Sejumlah orang menempatkan ember air di tanah untuk melindungi tikar mereka dari kebocoran dan menggali parit untuk mengalirkan air dari tenda-tenda. Sementara itu, harga tenda baru dan terpal plastik untuk mencegah kebocoran mengalami lonjakan.
Ahmed Al-Burai, 30 tahun, mengatakan orang-orang membuat tenda mereka dari karung tepung bekas, pakaian usang, dan tas nilon. Begitu hujan turun, air dan angin menerbangkan banyak tenda dan membanjiri yang lain.
"Semuanya tenggelam, selimut, makanan, dan orang-orang hanya dalam beberapa jam hujan," kata Burai kepada Reuters melalui telepon dari Al-Mawasi, daerah yang ditetapkan sebagai daerah bantuan kemanusiaan di Jalur Gaza selatan.
"Sebagian besar pengungsi tidak mampu membeli tenda dan terpal plastik dengan harga baru.
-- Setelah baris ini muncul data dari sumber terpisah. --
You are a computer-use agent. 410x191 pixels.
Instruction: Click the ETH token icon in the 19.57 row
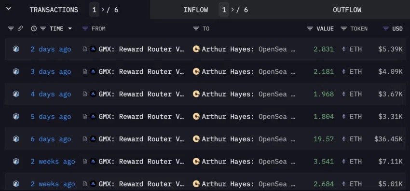coord(344,139)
Baru dua hari lalu harga terpal plastik mencapai 100 hingga 200 shekel (sekitar Rp410.00-Rp820.000), dan sekarang naik menjadi 700 dan 800 shekel (Rp2,8 juta hingga Rp3,3 juta) karena keserakahan para pedagang," kata Burai.
Badan pengungsi Palestina PBB, UNRWA, menyatakan akan dibutuhkan lebih banyak tempat berlindung dan perlengkapan untuk membantu masyarakat untuk menghadapi musim dingin.
"Saat musim gugur dimulai, plastik dan kain tidak cukup untuk melindungi orang-orang dari hujan dan dingin," tulis badan bantuan itu di X.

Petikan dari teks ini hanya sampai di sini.